— Это ты сказала мне начать трахать Хадсона!
— Правда? Я также говорила тебе трахать Джастина Тимберлейка, когда он был холостяком, но разве ты пыталась влезть в это дерьмо? Я за то, чтобы ты была счастлива, подруга, а эта маленькая сделка с продажей души не делает тебя счастливой. Сейчас проблема в том, чтобы спасти твою задницу. Они могут подать на тебя в суд. Это нарушение контракта. — Она делает паузу. — Это еще не все.
Как будто этот день не мог стать еще хуже.
— Что теперь? — буркнула я.
— Спенсер Маркум тоже попал в заголовки.
— Меня должно волновать, почему?
— Мало того, что заголовки пестрят фотографиями тебя и Хадсона, так они еще и говорят о тебе и Спенсере. Он дал интервью Говарду Стерну и сказал, что ты изменила Ноксу с ним.
Моя голова начинает кружиться, а сердце падает в желудок. Я могу потерять две самые важные вещи в моей жизни за один день. Мою карьеру и Хадсона. Я бегу в ванную и начинаю судорожно пытаться взять себя в руки, но ничего не выходит.
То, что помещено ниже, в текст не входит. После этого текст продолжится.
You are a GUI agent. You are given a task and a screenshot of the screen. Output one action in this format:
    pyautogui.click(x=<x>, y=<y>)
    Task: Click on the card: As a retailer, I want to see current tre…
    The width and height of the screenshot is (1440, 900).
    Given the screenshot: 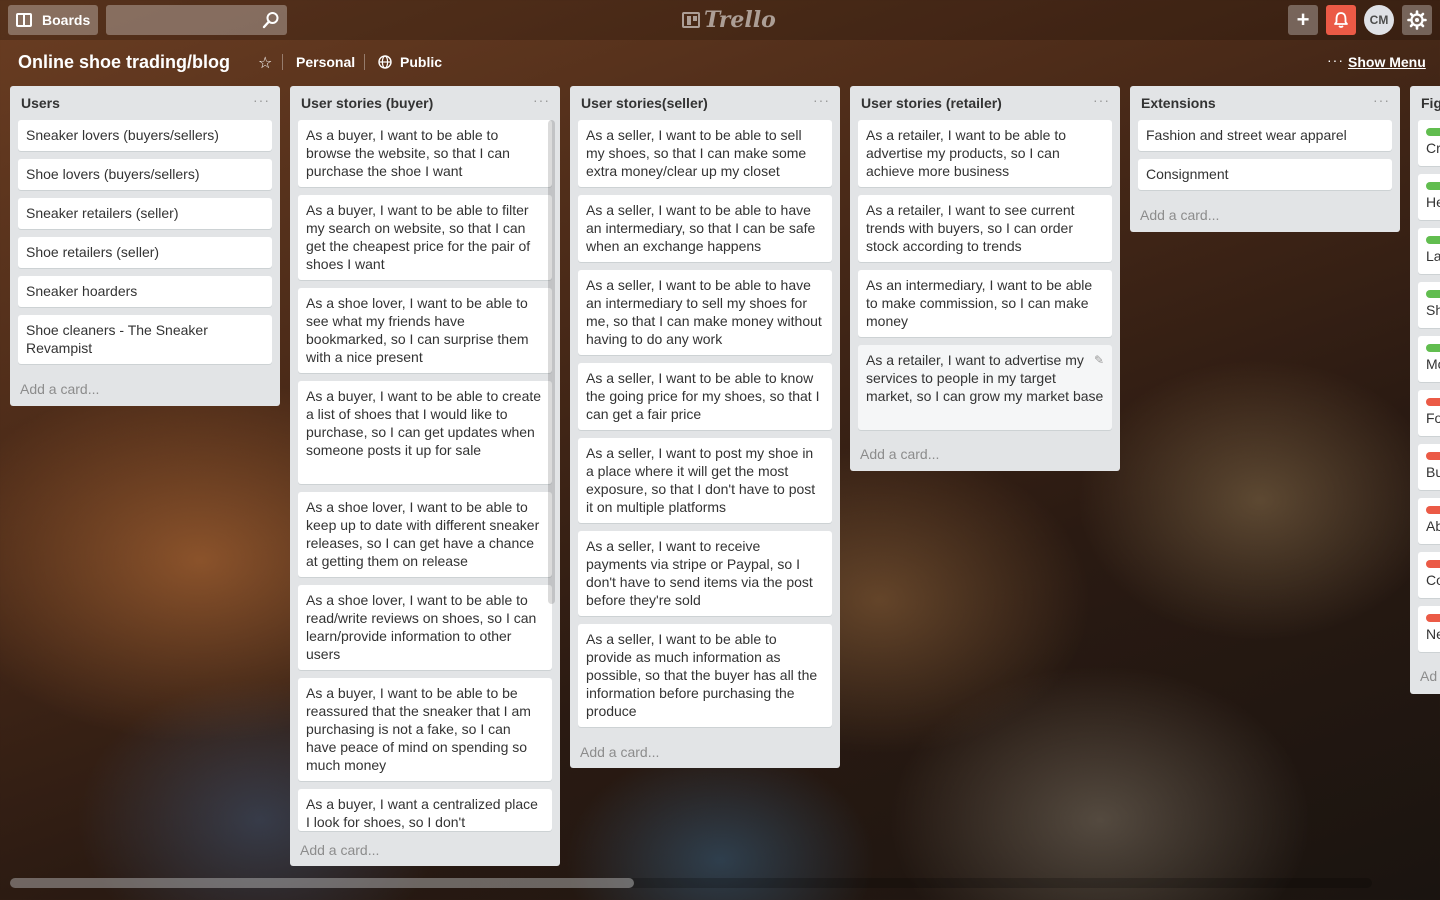 What is the action you would take?
    pyautogui.click(x=985, y=228)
— Я потеряю его, — шепчу я, когда наконец собираюсь с силами, слезы ослепляют меня.
— Что? — спрашивает она.
— Хадсон. Я потеряю его. Он возненавидит меня, когда узнает, что я изменила Ноксу.
— Почему? Это было до него.
— Он ненавидит изменщиков, презирает их и считает, что если изменил один раз, значит, изменит снова.
— Объясни ситуацию. Он поймет. — Ее голос напряжен. Она злится, но все еще прикрывает меня.
— Он не поймет, — всхлипываю я. — Он не поймет.
Похороны.
Я их ненавижу.
И мне чертовски не нравится тот факт, что я побывал на своей доле похорон. Они никогда не становятся легче. А еще хуже, когда это похороны того, кто умер слишком рано.
Когда кто-то умирает в девяносто пять лет, люди рассказывают о победе, о том, что она прожила так долго.
Она почти прожила столетие. Она была крутой. В чем был ее секрет?
Когда кто-то умирает в тридцать лет, это трагедия.
Вопрос только в том, почему.
Почему их забрали так рано? Почему мы не могли быть с ними дольше?
Мир чертовски несправедлив. Смерть несправедлива. Мрачный жнец всегда приходит за хорошими — за теми, у кого золотые сердца, которые должны оставаться с нами, пока их кожа не сморщится, пока у них не появятся зубные протезы, пока у них не появится возможность баловать своих внуков.
Печаль гложет меня все сильнее с каждой пролитой слезой. Я смотрю на Далласа, сидящего через несколько кресел от меня, с Мейвен, устроившейся у него на коленях. Его руки обхватили ее, как щит, и они смотрят на пурпурный гроб, увенчанный цветами и украшенный золотой отделкой, глаза обоих опухли. Он все еще борется за то, чтобы держать себя в руках ради Мейвен и быть сильным отцом. Я вспоминаю слова Лорен. Она была права. Это все притворство.